Exercise goal: Copy out the excerpt about strikes and injunctions below word for word, from its first sentence to its last.

Source extract:
== == ==

The argument is made that the result of such a holding is to deprive appellees, innocent third parties, of a means of gaining a living, and they will thus suffer irreparable injury, because, as a practical question, they cannot recover from appellants in an action at law. Every strike deprives innocent third parties of a means of earning a livelihood as long as the strike is in progress. Certainly no one in this day would argue that all strikes, no matter what their purpose, should be enjoined because innocent third parties are thereby injured.

To permit injunctions restraining employees from quitting peaceably their employment under the circumstances shown here would be contrary to the weight of authority and against wise public policy. If, before or after the members of a labor union cease work, they should attempt, by violence, threats of violence or by any other unlawful methods used against either the employees or employer, to compel other employees to quit the service of their employer, then a different situation would be presented.

== == ==

Dataset section:
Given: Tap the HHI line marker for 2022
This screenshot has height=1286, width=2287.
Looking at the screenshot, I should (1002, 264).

== == ==

Solved exercise:
The argument is made that the result of such a holding is to deprive appellees, innocent third parties, of a means of gaining a living, and they will thus suffer irreparable injury, because, as a practical question, they cannot recover from appellants in an action at law. Every strike deprives innocent third parties of a means of earning a livelihood as long as the strike is in progress. Certainly no one in this day would argue that all strikes, no matter what their purpose, should be enjoined because innocent third parties are thereby injured.

To permit injunctions restraining employees from quitting peaceably their employment under the circumstances shown here would be contrary to the weight of authority and against wise public policy. If, before or after the members of a labor union cease work, they should attempt, by violence, threats of violence or by any other unlawful methods used against either the employees or employer, to compel other employees to quit the service of their employer, then a different situation would be presented.